**DOCUMENT PASSAGE:**

Late to the Game: Dishonored

I’ve been playing a game that’s very different from my usual MO — a stealth game. My usual style is a run-and-gun, but I’ve had enough of that lately. Especially after playing Doom 3. Agh, those endless corridors. All the same. So many Imps.

Off the bat, Dishonored reminded me of Bioshock. The graphics are gritty and realistic. The story is shown through audio and text diaries (but punctuated by the occasional first-person cutscene a la Half-Life). There’s health and magic, and they’re both replenished through vials of “elixir”. You’ve got magic powers in one hand and regular weapons in the other. There are safes with combinations, caches behind locked doors, edible food in garbage cans, attributes and powers to buy and upgrade. Even a third-act twist and an ending based on your moral choices.

Wait, is this the Sander Cohen party?  Crap, I told you that GPS didn’t work!

What’s not like Bioshock is that it’s very vertical. Which makes sense — Bioshock takes place in an undersea environment. Not much room to make tall towers and city blocks. You aren’t meant to jump up to awnings and skulk along open apartments on the roof. In Dishonored, can do dropping assassinations, teleport to a nearby open window, and duck under a bridge or platform to avoid detection.

It’s also mission-based. At the end of each “level”, the game runs down a score based on how many people you killed, how many you let live, optional tasks to complete, if you were detected, and so on. The game claims this has an impact on how dark the ending is, but who knows how that works — I’ve already been burned by binary Bioshock… before.

Records for finding described items
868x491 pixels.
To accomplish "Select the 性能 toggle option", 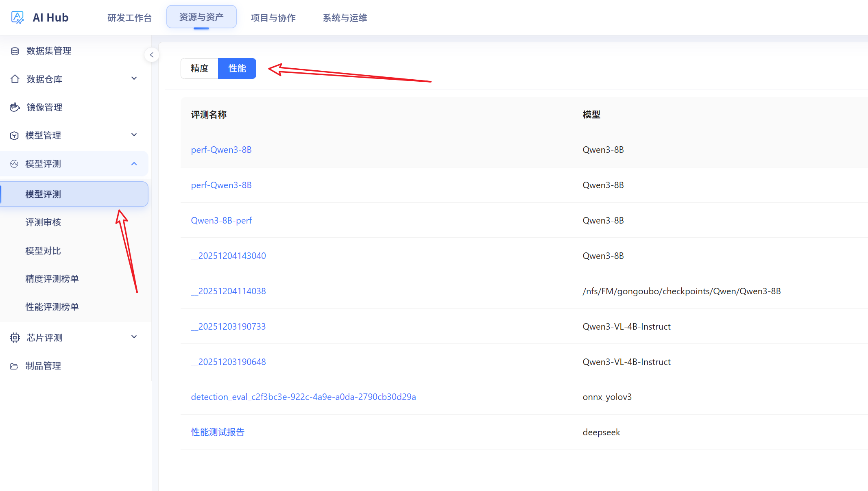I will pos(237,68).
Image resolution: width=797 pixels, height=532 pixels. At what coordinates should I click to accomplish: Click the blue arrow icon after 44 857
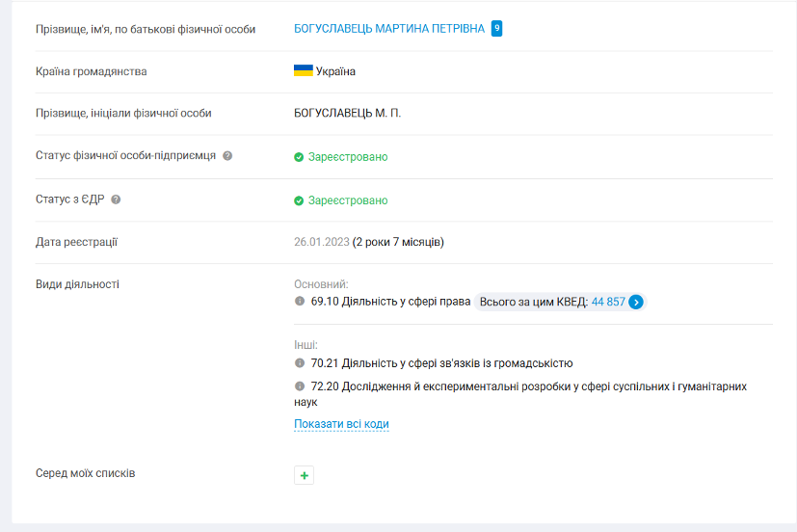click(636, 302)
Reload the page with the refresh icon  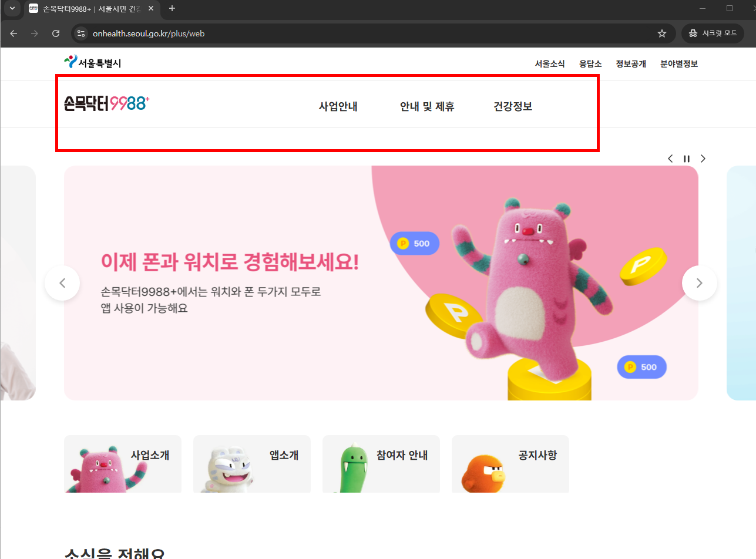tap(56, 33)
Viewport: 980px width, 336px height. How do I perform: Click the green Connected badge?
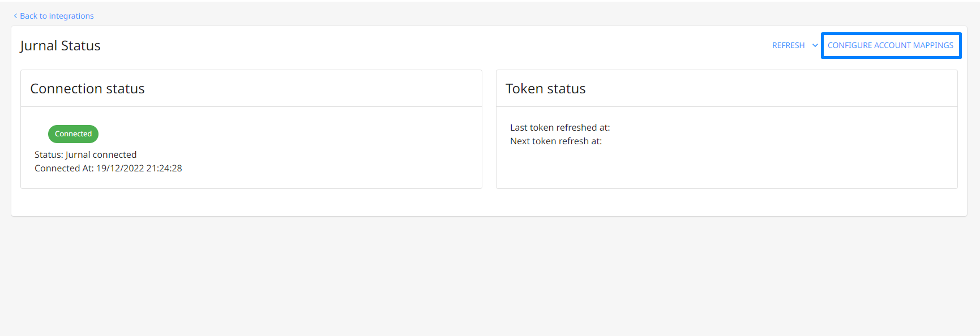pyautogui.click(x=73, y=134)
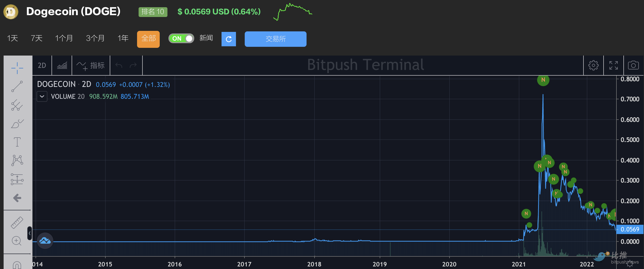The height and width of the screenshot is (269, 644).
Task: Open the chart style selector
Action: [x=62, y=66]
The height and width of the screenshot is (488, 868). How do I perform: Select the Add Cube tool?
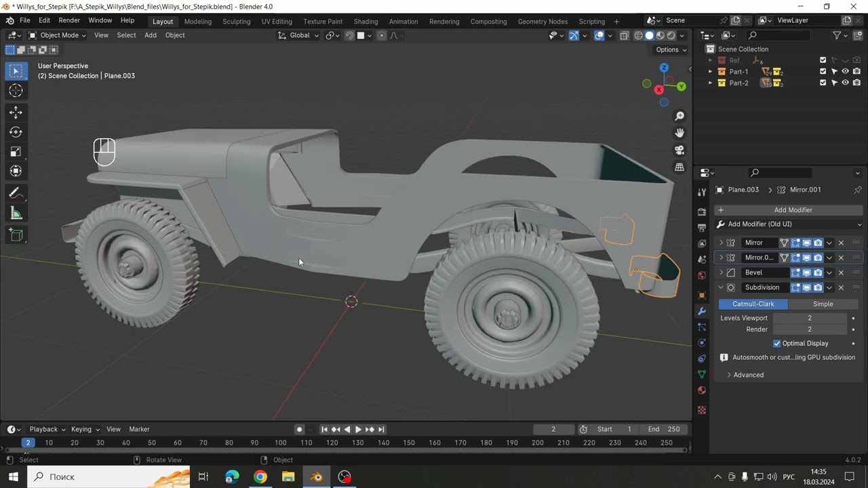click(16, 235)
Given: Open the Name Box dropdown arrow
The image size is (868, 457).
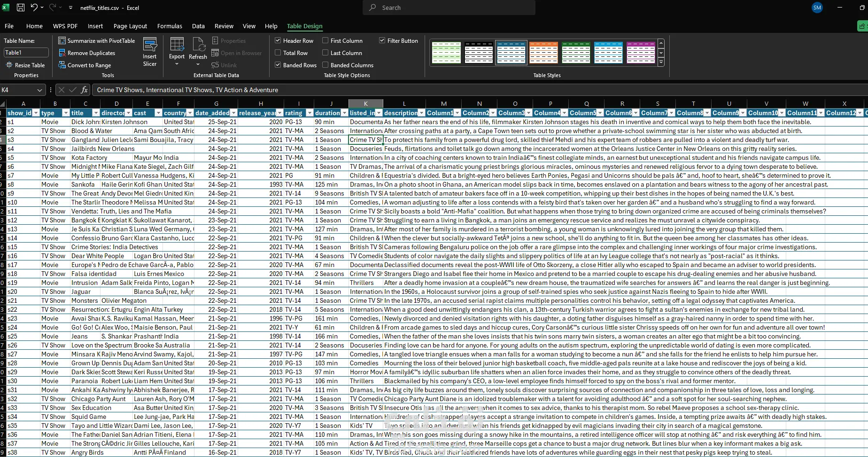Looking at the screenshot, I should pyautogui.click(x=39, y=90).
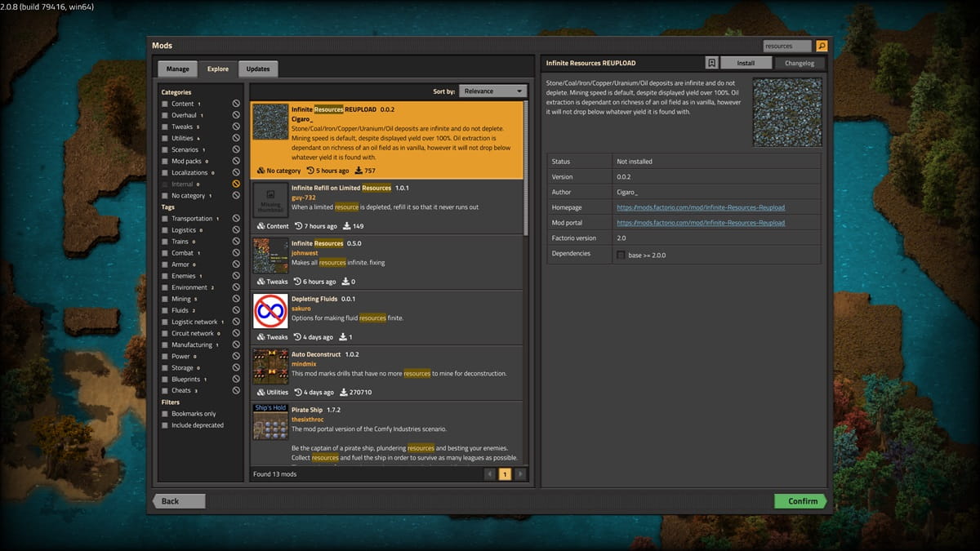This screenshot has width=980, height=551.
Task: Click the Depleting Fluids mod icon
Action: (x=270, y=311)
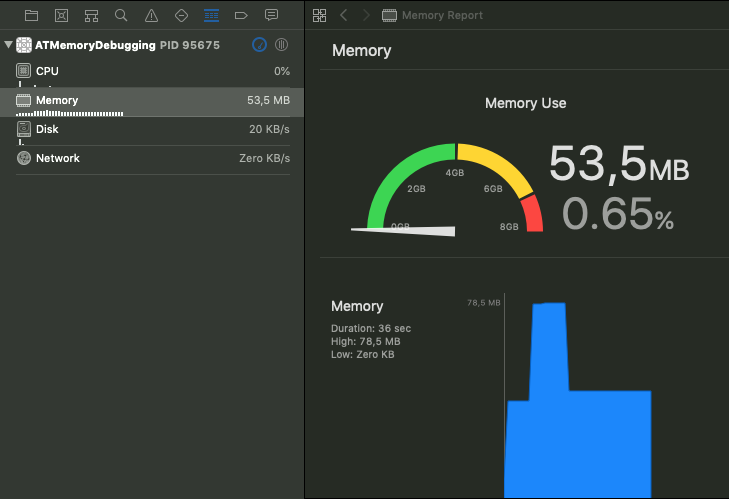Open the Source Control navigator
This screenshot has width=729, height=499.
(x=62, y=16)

**WHAT YOU NEED TO DO:**
Write the next part of the Dishonored review, picking up right after its final sentence.

**OUTPUT:**
Right now I’m not concerned about scores when I play. I’m doing a mix of killing and knock outs. One time I was trying to choke out an innocent maid who had been talking to her guard husband. I was going to kill him, and let her live, but I accidentally pressed the wrong button and then said ‘sorry’ to the computer. Oops, oh well. Can’t make an omelet without breaking a few eggs.

Surprisingly, I actually like the stealth aspect. I like to pretend I’m a vampire, stalking victims as I teleport from ledge to ledge, like fading through mist. I like to jump on people, and I pretend that the blood coming out as I stab them in the neck is what I’m drinking. It doesn’t hurt that the health meter looks like a vial of red fluid. Very Legacy of Kain.

In fact, I’m rather surprised this isn’t the direction they went with it. All the magic seem quite vampire-y: possession, x-ray vision, adrenaline (blood lust), animal control, a clockwork heart that acts as a guide. And the environment is quite medieval. I’ve been using it for inspiration for some of my fantasy writing.

I do find myself exploiting the quick save/quick load function probably a bit more than the game testers expected. If I get in a situation where I accidentally trigger an alert, or more than three guys start rushing me, I will probably reload. And, like other stealth games, the gameplay starts getting repetitive as things get harder–as you (meaning me) keep screwing up more and more. Sometimes it feels like you’re not making progress. Also, the storyline doesn’t feel terribly thought out. The notes and books do, but they didn’t make much for the main character.

But overall, a satisfying game, I recommend it.

Eric Juneau is a software engineer and novelist on his lunch breaks. In 2016, his first novel, Merm-8, was published by eTreasures. He lives in, was born in, and refuses to leave, Minnesota. You can find him talking about movies, video games, and Disney princesses at http://www.ericjuneaubooks.com where he details his journey to become a capital A Author.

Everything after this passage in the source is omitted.